By the end of this year, the Microscopy Suite will be home to a quartet of high-performance x-ray CT instruments for imaging an unprecedented range of scales and samples, including a unique nanotomography (nano-CT) microscope that will provide unparalleled, three-dimensional images of structures at the nanoscale.
ITG's Microscopy Suite has had a Skyscan Micro-CT unit for two years and in March added a higher resolution micro-CT unit that was the first of three x-ray CTs to be acquired from manufacturer Xradia with an historic National Science Foundation (NSF) grant. When the nano-CT is installed sometime later this year it will, for the first time on a university campus, give researchers high resolution, nondestructive, internal imaging of materials at sub-cellular scales.
The nearly $2M NSF Major Research Instrumentation (MRI) grant for acquiring three new CT units was one of the largest of its kind ever awarded and the largest MRI grant ever to the University. Microscopy Suite Manager Scott Robinson said the original grant proposal to the NSF had 47 faculty members as co-authors. Several of the co-authors, including principal investigator Paul Braun, are faculty members in the Department of Materials Science and Engineering, but co-authors of the grant came from many departments on campus - as does interest in using the nano-CT when it becomes available.
"We have people asking us about it and we have some people who are scheduling already," Robinson said.
When the nano-CT is installed it will greatly expand the ability of the Microscopy Suite to serve researchers. Microscopist Leilei Yin will be in charge of the suite of CT units; he said ITG staff members and Xradia are working together to create something unique.
"It's special for us and it's special even for them (Xradia)," Yin said. "This is the first place in the U.S. to have a whole system installed at a university, both micro-CT and nano-CT. I believe it is the only one that is accessible to outside users. Some other government agencies might have comparable systems but they are not open to the public."
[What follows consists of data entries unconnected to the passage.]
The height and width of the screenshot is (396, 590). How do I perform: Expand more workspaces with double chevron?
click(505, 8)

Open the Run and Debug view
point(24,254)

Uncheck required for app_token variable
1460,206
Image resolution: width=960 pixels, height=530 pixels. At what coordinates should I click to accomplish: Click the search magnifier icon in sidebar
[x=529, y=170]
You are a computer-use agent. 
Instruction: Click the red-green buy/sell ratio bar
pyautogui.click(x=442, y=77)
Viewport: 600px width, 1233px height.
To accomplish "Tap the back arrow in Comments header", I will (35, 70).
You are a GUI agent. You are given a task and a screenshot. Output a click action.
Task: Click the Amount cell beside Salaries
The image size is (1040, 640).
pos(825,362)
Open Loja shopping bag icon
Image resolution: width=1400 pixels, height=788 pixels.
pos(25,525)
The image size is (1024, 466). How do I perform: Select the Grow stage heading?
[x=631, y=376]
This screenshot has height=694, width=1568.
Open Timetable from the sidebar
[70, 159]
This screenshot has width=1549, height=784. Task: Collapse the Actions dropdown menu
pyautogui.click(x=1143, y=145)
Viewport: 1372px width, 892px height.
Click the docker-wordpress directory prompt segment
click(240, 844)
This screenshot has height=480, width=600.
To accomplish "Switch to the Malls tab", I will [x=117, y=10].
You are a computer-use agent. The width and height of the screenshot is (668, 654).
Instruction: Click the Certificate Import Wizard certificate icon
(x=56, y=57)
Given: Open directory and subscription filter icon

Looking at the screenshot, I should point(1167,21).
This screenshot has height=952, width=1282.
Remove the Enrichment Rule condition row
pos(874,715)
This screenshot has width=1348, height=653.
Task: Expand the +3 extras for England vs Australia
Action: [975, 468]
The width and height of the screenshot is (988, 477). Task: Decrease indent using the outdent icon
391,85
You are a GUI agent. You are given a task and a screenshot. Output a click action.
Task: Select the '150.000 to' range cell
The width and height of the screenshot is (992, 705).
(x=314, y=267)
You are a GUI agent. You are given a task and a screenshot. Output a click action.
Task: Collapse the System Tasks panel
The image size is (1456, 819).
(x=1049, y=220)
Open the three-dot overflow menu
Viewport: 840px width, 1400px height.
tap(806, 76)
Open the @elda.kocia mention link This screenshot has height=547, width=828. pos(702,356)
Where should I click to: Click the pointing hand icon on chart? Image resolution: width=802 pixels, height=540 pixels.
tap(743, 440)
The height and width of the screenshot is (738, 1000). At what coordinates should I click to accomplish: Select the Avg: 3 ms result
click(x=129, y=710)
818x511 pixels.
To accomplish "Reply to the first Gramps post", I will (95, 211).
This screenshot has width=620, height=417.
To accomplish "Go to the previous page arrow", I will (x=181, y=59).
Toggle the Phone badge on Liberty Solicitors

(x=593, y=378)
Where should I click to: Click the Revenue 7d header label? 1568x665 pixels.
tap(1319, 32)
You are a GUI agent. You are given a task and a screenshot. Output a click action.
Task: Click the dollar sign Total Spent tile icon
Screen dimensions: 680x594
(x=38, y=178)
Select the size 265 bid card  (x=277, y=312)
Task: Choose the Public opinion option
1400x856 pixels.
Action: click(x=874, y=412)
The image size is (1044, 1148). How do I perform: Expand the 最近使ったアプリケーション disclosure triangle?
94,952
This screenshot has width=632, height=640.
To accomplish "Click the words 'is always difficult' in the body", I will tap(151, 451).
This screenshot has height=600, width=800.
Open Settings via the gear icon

Robinson said the units will provide a new world of imaging possibilities for Illinois researchers.
"We're really excited because we are going to have four different components," he said. "We're going to be able to cover a lot of sizes and samples, and a lot of resolutions."
The new Xradia MicroXCT™ has been in operation since March and has about five times better resolution than the Skyscan micro-CT, with resolutions that can at times approach nanoscale. A second component is scheduled to be installed this spring that will give better than one micron resolution. The Xradia nanoXCT™ will complete the acquisition and offer high-resolution x-ray tomography capabilities that can provide nondestructive, internal 3-D imaging of samples as thick as 20 micrometers while resolving features as small as 30 nanometers in width.
"Right now we're pushing one micron resolution and we might even be better on some samples," Robinson said. "Once we get below one micron then we're really in the nano range, in nanometers. Eventually we hope to have 30 nm resolution on particular samples."